* [Task description] With the pictures omitted, repeat exactly the lines below starting with the line that has "Instruction: Navigate to" and going on through the line that has "This screenshot has height=335, width=380.".

*** Input data ***

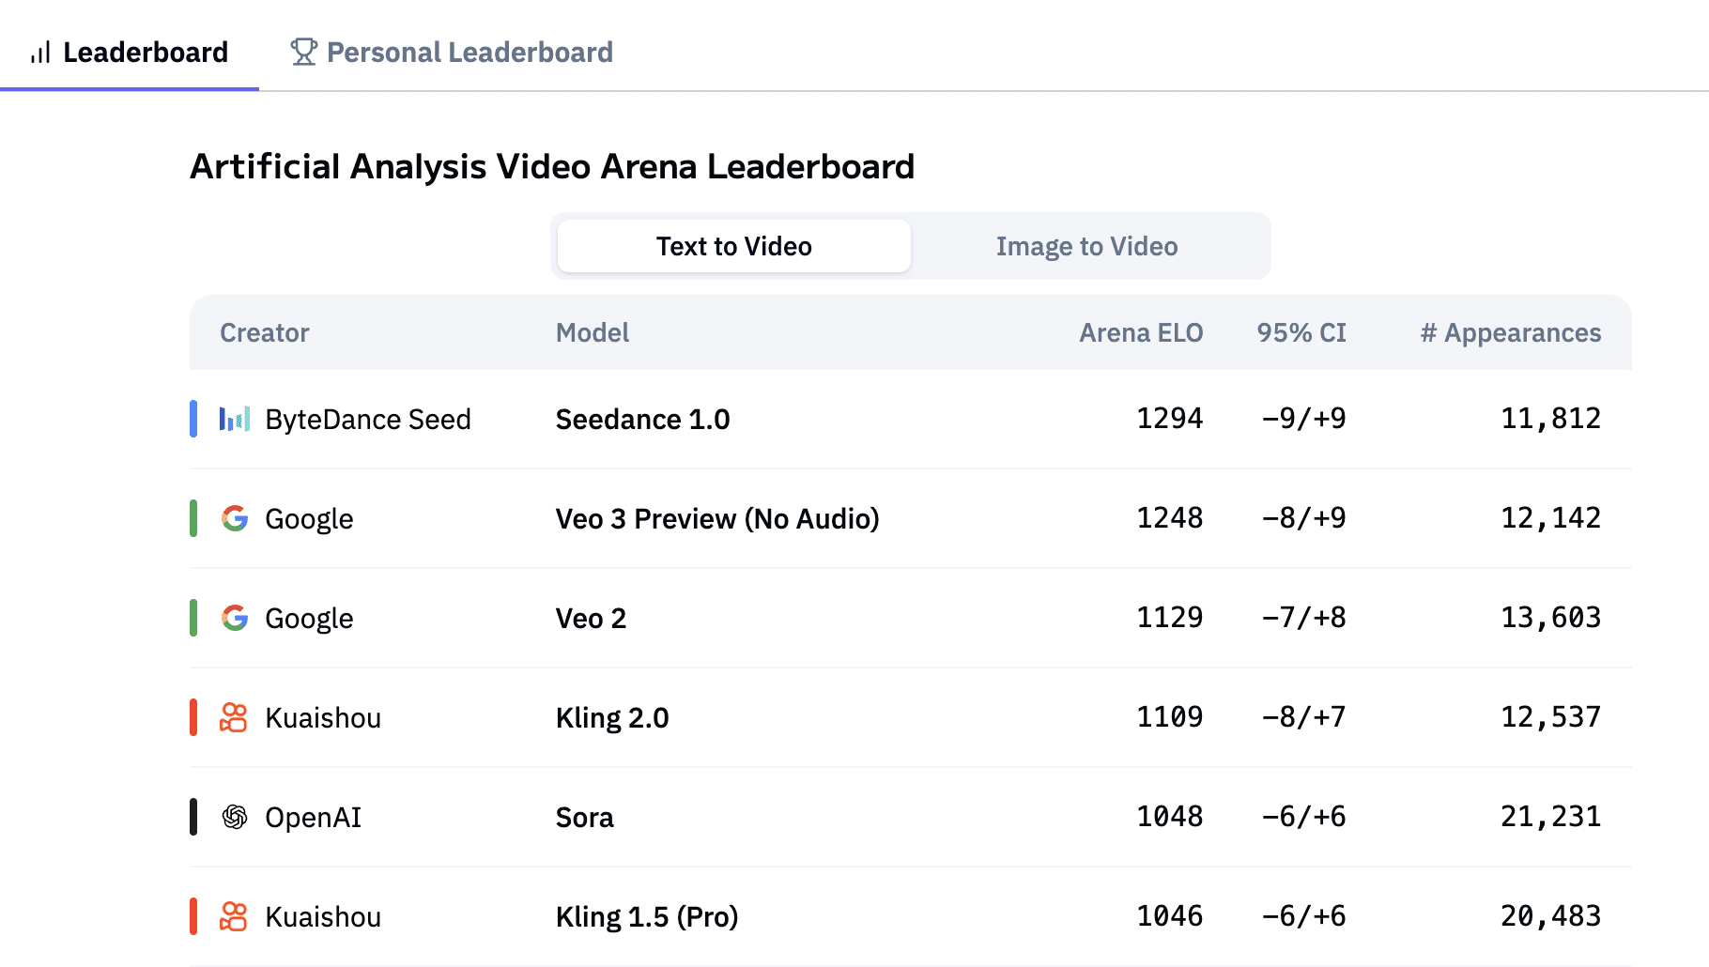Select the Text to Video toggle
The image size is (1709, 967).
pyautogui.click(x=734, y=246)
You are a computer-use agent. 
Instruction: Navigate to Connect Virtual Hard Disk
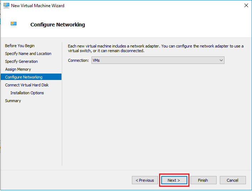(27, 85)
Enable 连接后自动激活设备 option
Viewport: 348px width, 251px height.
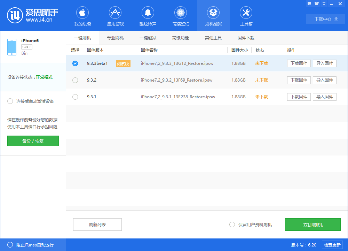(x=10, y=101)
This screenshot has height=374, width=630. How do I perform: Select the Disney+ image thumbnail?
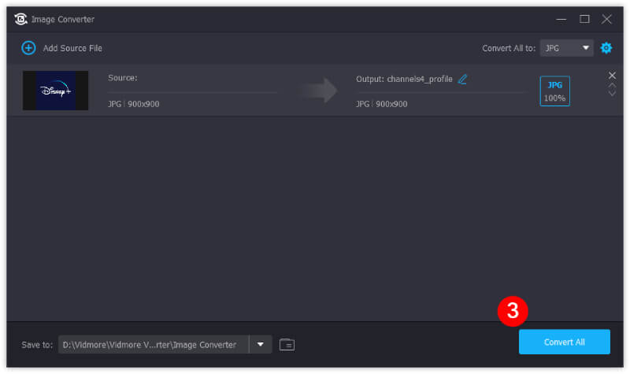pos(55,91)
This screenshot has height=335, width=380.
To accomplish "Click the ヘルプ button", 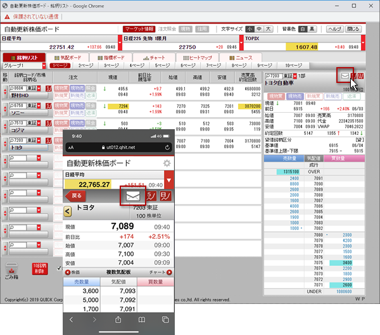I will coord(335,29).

*** End of Input data ***

* [Solved exercise]
Instruction: Navigate to Connect Virtual Hard Disk
(27, 85)
Enable 连接后自动激活设备 option
Viewport: 348px width, 251px height.
(x=10, y=101)
This screenshot has height=374, width=630. How do I perform: Select the Disney+ image thumbnail?
pos(55,91)
This screenshot has height=335, width=380.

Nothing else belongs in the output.